**Instructions for the task:**
From the first record through the last, copy each one exactly.

**Provided entries:**
● ● ● ● ● ● ●

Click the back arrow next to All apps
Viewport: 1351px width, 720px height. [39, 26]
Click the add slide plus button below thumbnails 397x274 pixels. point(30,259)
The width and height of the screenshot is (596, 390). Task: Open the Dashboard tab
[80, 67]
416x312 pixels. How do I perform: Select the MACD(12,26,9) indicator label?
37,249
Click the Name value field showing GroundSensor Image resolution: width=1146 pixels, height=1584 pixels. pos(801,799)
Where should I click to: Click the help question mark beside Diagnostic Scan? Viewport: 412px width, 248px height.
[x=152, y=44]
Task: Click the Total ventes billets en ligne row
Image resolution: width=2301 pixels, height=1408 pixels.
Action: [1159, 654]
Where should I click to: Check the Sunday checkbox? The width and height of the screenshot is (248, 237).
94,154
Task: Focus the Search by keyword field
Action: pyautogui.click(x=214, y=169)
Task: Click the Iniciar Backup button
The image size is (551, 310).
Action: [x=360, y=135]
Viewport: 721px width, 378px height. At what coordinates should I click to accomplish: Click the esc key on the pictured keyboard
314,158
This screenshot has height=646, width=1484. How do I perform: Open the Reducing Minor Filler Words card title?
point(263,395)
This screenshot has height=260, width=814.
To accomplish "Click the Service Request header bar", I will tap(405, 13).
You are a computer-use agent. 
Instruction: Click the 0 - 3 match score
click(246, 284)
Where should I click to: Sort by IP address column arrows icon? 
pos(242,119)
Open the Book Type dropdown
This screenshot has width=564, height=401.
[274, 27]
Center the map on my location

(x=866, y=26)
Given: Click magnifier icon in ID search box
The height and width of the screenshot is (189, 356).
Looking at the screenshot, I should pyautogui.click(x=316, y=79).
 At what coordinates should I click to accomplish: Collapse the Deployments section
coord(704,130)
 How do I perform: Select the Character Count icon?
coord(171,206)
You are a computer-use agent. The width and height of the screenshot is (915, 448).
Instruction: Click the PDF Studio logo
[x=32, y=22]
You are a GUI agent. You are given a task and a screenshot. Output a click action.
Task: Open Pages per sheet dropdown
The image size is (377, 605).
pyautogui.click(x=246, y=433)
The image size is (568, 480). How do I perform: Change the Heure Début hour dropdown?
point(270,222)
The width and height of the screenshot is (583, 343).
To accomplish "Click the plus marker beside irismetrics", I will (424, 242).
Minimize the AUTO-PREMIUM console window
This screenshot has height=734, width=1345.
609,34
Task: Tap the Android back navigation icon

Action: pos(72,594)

● ● ● ● ● ● ●

**Solution to this problem:**
Click the back arrow next to All apps
Viewport: 1351px width, 720px height. [39, 26]
Click the add slide plus button below thumbnails 397x274 pixels. point(30,259)
The width and height of the screenshot is (596, 390). Task: Open the Dashboard tab
[80, 67]
416x312 pixels. How do I perform: Select the MACD(12,26,9) indicator label?
37,249
Click the Name value field showing GroundSensor Image resolution: width=1146 pixels, height=1584 pixels. pos(801,799)
Where should I click to: Click the help question mark beside Diagnostic Scan? Viewport: 412px width, 248px height.
[x=152, y=44]
Task: Click the Total ventes billets en ligne row
Image resolution: width=2301 pixels, height=1408 pixels.
Action: [1159, 654]
Where should I click to: Check the Sunday checkbox? The width and height of the screenshot is (248, 237).
94,154
Task: Focus the Search by keyword field
Action: pyautogui.click(x=214, y=169)
Task: Click the Iniciar Backup button
The image size is (551, 310).
Action: [x=360, y=135]
Viewport: 721px width, 378px height. At what coordinates should I click to accomplish: Click the esc key on the pictured keyboard
314,158
This screenshot has height=646, width=1484. How do I perform: Open the Reducing Minor Filler Words card title?
point(263,395)
This screenshot has height=260, width=814.
To accomplish "Click the Service Request header bar", I will tap(405, 13).
You are a computer-use agent. 
Instruction: Click the 0 - 3 match score
click(246, 284)
Where should I click to: Sort by IP address column arrows icon? 
pos(242,119)
Open the Book Type dropdown
This screenshot has width=564, height=401.
[274, 27]
Center the map on my location

(x=866, y=26)
Given: Click magnifier icon in ID search box
The height and width of the screenshot is (189, 356).
Looking at the screenshot, I should pyautogui.click(x=316, y=79).
 At what coordinates should I click to accomplish: Collapse the Deployments section
coord(704,130)
 How do I perform: Select the Character Count icon?
coord(171,206)
You are a computer-use agent. The width and height of the screenshot is (915, 448).
Instruction: Click the PDF Studio logo
[x=32, y=22]
You are a GUI agent. You are given a task and a screenshot. Output a click action.
Task: Open Pages per sheet dropdown
The image size is (377, 605).
pyautogui.click(x=246, y=433)
The image size is (568, 480). How do I perform: Change the Heure Début hour dropdown?
point(270,222)
The width and height of the screenshot is (583, 343).
To accomplish "Click the plus marker beside irismetrics", I will (424, 242).
Minimize the AUTO-PREMIUM console window
This screenshot has height=734, width=1345.
609,34
Task: Tap the Android back navigation icon

Action: pos(72,594)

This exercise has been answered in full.